■ TRECHO SELECIONADO:
⟨

Sou uma professora
velha, já dei aulas em muitas escolas.
Uma vez dei aulas em
uma escola onde havia dois computadores, um deles ficava com a dona da escola e
o outro com a mulher que a administrava, não me lembro se era chamada de
diretora ou gerente. Nessa época eu não tinha computador, não sabia nem mexer o
mouse e lojas de informática eram raras e fascinantes: coisa de gente rica.
Uma vez dei aulas em
uma escola onde havia uma sala de informática com uns poucos computadores. Só o
dono da escola entrava lá com os alunos. O que ele lecionava era uma disciplina
à parte, era o diferencial vendido aos pais: Aquela escola tinha aula de
informática!
Uma vez dei aulas em
uma escola que tinha uma grande sala de informática. A sala era bonita, tinha
cortinas pesadas e enormes janelões envidraçados que davam para um belo jardim.
Não havia aula de informática ministrada pela dona da escola e professores não
levavam seus alunos. Havia uma pessoa (um especialista em informática) que
trabalhava apenas naquela sala e todos os alunos podiam ir até lá, fora do
horário das aulas, para fazer pesquisas, trabalhos ou simplesmente aprender por
conta própria, como no meu tempo de estudante a gente fazia com os livros nas
bibliotecas. A diferença é que, ao contrário dos livros, os computadores não
podiam ser levados para casa como empréstimo por duas semanas.

⟩

■ MATERIAL FORNECIDO:
⟨

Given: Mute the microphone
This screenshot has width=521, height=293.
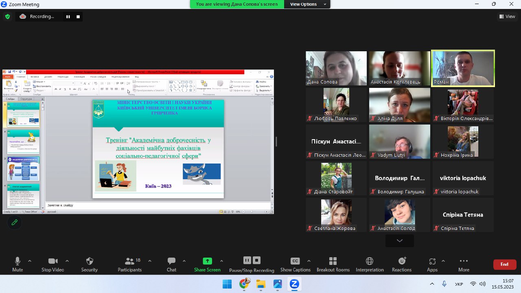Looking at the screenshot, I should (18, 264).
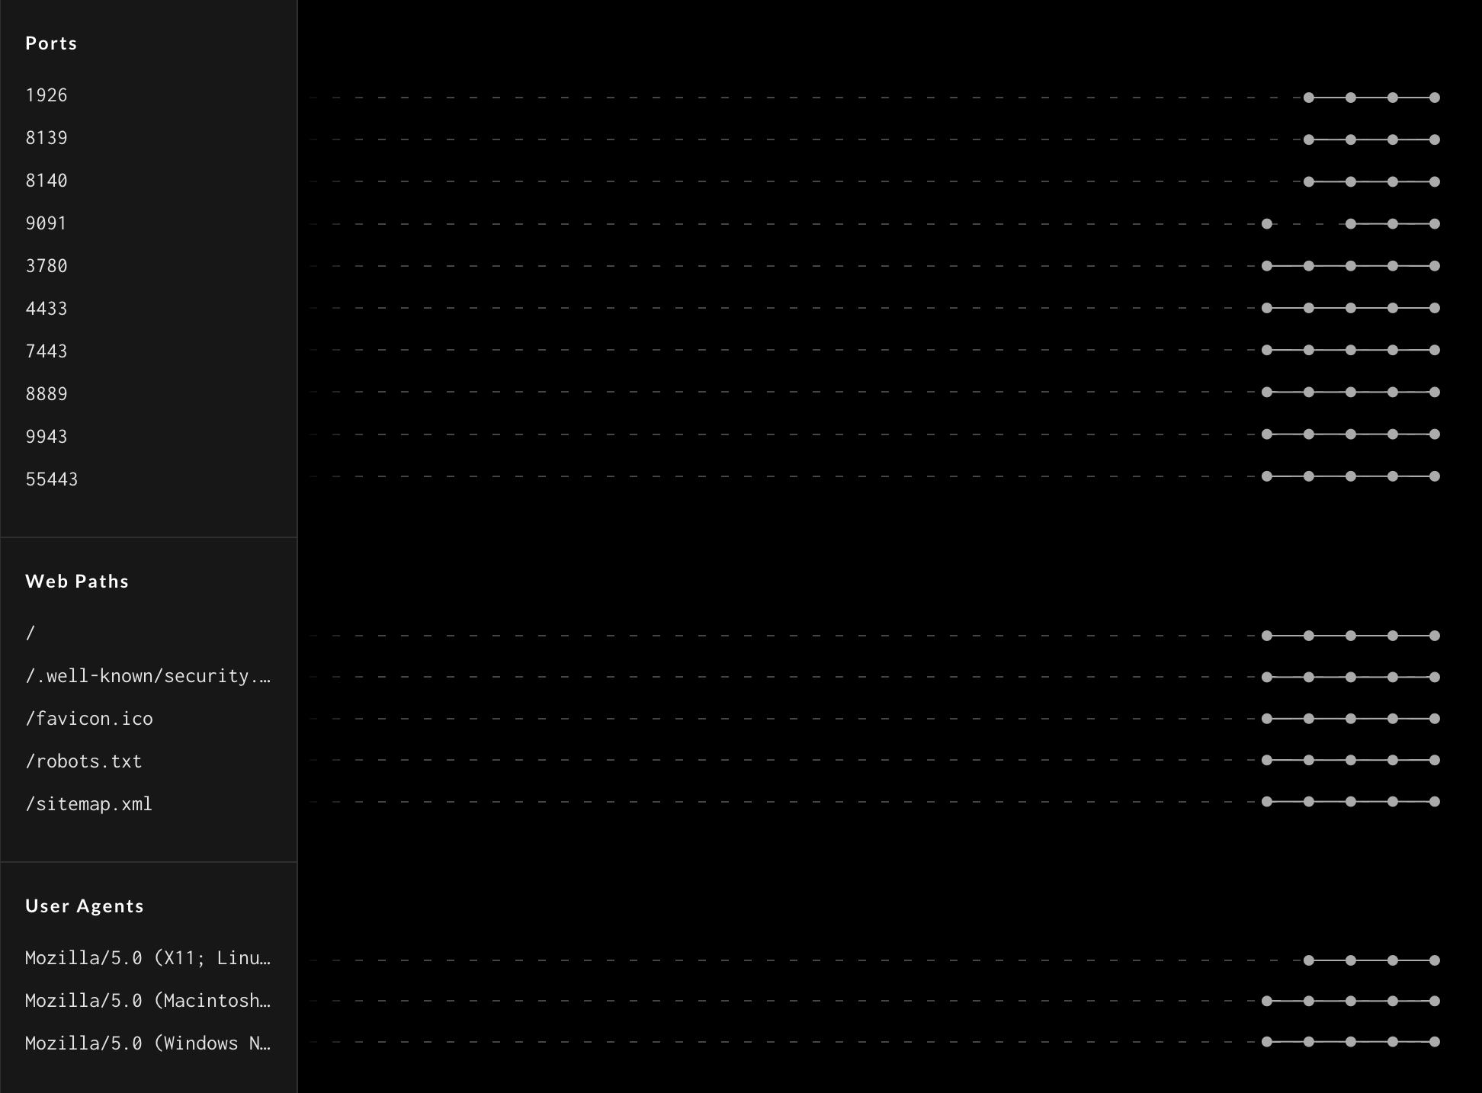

⟩

■ OBJETIVO:
Responda com base no trecho selecionado:
(a) Na escola que tinha apenas dois computadores, com quem ficava cada um deles?
(b) Na escola com uma sala de poucos computadores, quem entrava lá com os alunos?
(c) Na escola com a grande sala de informática, para onde davam os janelões envidraçados?

■ RESPOSTA DO EXERCÍCIO:
(a) Um ficava com a dona da escola e o outro com a mulher que a administrava.
(b) Só o dono da escola.
(c) Para um belo jardim.